Minister of Defence of Catalunya
- In office 17 December 1936 – 5 May 1937
- President: Lluis Companys
- Preceded by: Felip Díaz i Sandino

Personal details
- Born: 16 February 1892 Sant Feliu de Guíxols, Baix Empordà, Catalunya
- Died: 14 February 1977 (aged 84) Barcelona, Catalunya
- Citizenship: Spain
- Party: CNT

= Francesc Isgleas =

Catalan anarcho-syndicalist (1892–1977)

Francesc Isgleas i Piarnau (Sant Feliu de Guíxols, 16 February 1892 - Barcelona, 14 February 1977) was a Catalan anarcho-syndicalist.

==Biography==
He worked in the cork industry. In May 1921 he was elected to the committee of the Regional Confederation of Labor of Catalunya (CRTC), and held the position of secretary of the Girona Regional Federation. Representing the Unified Union of Sant Feliu de Guíxols, he participated in the Regional Conference of Trade Unions of Catalunya held in Blanes in July 1922). He was forced into exile during the dictatorship of Primo de Rivera.

With the proclamation of the Second Spanish Republic, he returned to Catalunya, where he represented the Unified Union of Sant Feliu de Guíxols at the Regional Conference of Trade Unions, held in Barcelona on 31 May and 1 June 1931. Representing the Surotapers Union of Cassà de la Selva and others in Figueres, La Bisbal, Llagostera, Olot, Palamós and Salt, he attended the third confederal Congress of the CNT (Madrid, 10–16 June 1931), where he was elected to chair the first session.
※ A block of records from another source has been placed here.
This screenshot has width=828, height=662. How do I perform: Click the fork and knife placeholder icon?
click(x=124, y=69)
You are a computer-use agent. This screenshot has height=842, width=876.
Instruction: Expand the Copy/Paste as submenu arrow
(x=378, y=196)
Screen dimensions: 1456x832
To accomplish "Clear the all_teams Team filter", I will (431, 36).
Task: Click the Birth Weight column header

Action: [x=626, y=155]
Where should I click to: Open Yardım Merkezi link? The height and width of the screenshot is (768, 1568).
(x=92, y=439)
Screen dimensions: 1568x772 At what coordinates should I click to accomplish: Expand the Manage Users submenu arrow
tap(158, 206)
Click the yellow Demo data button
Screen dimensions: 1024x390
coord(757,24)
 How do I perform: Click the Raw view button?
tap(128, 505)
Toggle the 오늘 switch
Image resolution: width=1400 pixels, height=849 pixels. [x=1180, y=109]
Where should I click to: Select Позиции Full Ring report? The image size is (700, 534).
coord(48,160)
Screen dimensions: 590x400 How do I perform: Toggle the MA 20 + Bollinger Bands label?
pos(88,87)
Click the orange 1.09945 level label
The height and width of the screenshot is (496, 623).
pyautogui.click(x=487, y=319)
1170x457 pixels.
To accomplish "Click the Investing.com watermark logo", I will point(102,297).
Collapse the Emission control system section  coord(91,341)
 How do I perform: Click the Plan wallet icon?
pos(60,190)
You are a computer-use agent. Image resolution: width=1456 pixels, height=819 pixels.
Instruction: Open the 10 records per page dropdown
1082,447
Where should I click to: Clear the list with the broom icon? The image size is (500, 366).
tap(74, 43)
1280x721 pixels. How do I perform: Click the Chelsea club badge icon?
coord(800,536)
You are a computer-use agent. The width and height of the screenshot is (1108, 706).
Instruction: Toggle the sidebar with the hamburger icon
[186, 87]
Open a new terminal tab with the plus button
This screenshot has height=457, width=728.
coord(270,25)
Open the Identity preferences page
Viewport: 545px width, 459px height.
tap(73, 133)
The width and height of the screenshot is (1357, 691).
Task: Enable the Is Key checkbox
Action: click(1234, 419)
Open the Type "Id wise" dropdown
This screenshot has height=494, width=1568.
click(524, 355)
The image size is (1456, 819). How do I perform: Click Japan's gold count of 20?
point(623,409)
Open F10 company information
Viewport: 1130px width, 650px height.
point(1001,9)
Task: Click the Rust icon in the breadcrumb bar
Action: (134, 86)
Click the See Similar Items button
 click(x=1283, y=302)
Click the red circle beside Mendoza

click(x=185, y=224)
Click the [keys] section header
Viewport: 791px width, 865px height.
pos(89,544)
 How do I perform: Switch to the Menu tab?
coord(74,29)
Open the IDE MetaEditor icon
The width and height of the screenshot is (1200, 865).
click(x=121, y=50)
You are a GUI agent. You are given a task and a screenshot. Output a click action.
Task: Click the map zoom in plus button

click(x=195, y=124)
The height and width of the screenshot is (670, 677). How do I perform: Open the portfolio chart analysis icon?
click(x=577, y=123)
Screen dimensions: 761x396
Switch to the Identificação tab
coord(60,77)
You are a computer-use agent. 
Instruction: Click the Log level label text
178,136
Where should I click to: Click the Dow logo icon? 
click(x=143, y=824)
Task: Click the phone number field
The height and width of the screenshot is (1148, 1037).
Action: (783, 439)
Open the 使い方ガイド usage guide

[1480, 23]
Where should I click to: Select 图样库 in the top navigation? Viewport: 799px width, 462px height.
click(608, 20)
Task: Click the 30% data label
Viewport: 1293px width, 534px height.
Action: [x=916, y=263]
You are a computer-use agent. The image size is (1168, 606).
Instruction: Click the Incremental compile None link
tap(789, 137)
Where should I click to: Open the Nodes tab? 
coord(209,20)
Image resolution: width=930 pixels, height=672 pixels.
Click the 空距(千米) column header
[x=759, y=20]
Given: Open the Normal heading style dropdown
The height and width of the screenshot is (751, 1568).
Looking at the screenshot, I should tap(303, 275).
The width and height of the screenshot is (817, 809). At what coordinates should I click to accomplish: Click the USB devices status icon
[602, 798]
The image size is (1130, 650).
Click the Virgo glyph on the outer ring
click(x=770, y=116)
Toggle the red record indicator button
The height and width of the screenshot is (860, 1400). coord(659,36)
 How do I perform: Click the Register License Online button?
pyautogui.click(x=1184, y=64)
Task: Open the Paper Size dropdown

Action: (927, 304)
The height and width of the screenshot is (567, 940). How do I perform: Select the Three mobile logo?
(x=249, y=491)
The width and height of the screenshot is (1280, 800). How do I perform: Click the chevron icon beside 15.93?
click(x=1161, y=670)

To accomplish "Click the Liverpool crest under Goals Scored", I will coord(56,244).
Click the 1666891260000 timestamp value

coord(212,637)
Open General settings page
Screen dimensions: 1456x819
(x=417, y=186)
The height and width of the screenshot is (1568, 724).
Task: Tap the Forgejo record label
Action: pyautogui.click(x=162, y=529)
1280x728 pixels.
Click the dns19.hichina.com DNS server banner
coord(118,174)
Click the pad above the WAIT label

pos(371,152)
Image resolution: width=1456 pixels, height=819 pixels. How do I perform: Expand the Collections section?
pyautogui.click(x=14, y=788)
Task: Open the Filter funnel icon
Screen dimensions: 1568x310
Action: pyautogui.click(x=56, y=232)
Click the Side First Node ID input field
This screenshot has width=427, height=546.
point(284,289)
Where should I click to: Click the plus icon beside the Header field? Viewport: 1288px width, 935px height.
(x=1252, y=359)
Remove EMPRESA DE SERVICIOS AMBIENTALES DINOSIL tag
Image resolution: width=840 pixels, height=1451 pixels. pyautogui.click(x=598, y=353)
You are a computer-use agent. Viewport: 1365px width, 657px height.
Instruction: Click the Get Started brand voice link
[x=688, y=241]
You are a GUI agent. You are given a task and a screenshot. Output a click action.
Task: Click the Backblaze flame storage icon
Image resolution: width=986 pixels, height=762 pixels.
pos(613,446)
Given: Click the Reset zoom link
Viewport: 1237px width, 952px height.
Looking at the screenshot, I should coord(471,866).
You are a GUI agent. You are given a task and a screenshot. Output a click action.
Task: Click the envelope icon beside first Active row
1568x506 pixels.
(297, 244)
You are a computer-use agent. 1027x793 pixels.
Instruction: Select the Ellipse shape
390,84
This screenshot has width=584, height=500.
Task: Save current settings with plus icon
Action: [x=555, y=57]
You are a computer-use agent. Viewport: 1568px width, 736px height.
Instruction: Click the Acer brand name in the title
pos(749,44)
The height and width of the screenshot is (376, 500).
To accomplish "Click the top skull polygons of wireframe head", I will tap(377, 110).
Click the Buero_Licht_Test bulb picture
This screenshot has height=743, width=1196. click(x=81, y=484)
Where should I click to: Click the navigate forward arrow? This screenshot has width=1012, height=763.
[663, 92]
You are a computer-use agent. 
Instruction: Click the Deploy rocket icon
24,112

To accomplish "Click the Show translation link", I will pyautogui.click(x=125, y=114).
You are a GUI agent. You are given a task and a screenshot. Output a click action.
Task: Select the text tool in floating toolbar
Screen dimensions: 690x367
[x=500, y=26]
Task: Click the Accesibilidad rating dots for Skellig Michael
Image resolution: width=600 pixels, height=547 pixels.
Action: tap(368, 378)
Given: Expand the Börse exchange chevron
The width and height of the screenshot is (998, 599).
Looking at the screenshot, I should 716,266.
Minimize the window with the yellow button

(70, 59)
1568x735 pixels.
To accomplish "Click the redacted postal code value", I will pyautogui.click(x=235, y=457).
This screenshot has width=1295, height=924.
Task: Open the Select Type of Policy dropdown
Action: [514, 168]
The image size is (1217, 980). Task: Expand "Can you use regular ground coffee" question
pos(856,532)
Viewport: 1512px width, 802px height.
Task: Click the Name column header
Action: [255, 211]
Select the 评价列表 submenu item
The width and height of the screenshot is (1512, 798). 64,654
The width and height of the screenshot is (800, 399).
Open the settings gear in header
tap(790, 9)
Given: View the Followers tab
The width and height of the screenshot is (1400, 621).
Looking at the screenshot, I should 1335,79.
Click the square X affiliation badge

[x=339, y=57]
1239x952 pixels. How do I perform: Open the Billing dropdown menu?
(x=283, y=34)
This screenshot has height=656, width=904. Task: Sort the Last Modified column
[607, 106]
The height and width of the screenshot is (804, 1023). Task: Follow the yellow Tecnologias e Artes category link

At the outbreak of the Spanish Civil War, he acted as Minister of Defense of the Generalitat de Catalunya from December 1936 to May 1937. He later took part in the constitution of the Spanish Libertarian Movement, formed in Paris in February 1939.

At the end of the war he went into exile in France, and in 1942 was interned in the concentration camps of Vernet and Djelfa. At the end of World War II he settled in Paris and maintained some activity. In 1976 he returned from exile to try to reorganize the CNT, but died shortly afterwards.